The Ontario-based meat packer finished the third quarter with adjusted operating earnings reached C$65.2 million ($50.3 million).
"We continued to deliver year-over-year sales and earnings growth in the third quarter, benefiting from our balanced portfolio which offset a sharp spike in raw material costs and the margin compression we expected from this," said Michael H. McCain, president and CEO. “We are accelerating profitable growth by leveraging our leadership in sustainability and executing on our strategies, which provides significant market differentiation and growth opportunities."

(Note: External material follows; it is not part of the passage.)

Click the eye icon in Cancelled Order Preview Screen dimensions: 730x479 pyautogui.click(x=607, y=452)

For the third quarter, the company reported net earnings from continuing operations of C$37.6 million ($29.4 million), or 29 Canadian cents per share, compared to C$31.8 million ($24.7 million) or 23 Canadian cents per share a year ago. Healthy performance in the value-added fresh segment was offset by lower margins in the company’s prepared meats business, which was attributed to higher raw material costs. Maple Leaf increased prices during the latter part of the third quarter to offset the higher input costs.

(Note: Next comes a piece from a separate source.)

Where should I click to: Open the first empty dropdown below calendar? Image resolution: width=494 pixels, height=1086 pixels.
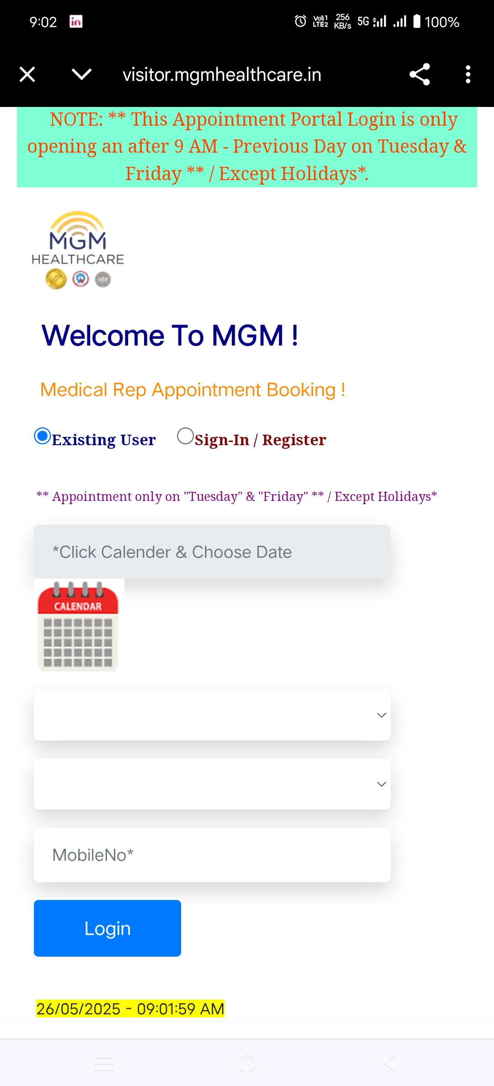coord(212,715)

Sales for the third quarter advanced 6.6 percent from last year, or 5.8 percent after adjusting for the impact of foreign exchange, to C$908.4 million ($706.8 million). The changes occurred due to higher sales across the portfolio benefited from improved volumes and the addition of Lightlife.
Net earnings were impacted by a one-time gain on the sale of an older processing plant, higher restructuring costs and a change in the fair value of biological assets. For the first nine months, net earnings were C$105.0 million ($81.7 million) compared to $105.5 million ($0.78 per basic share) last year.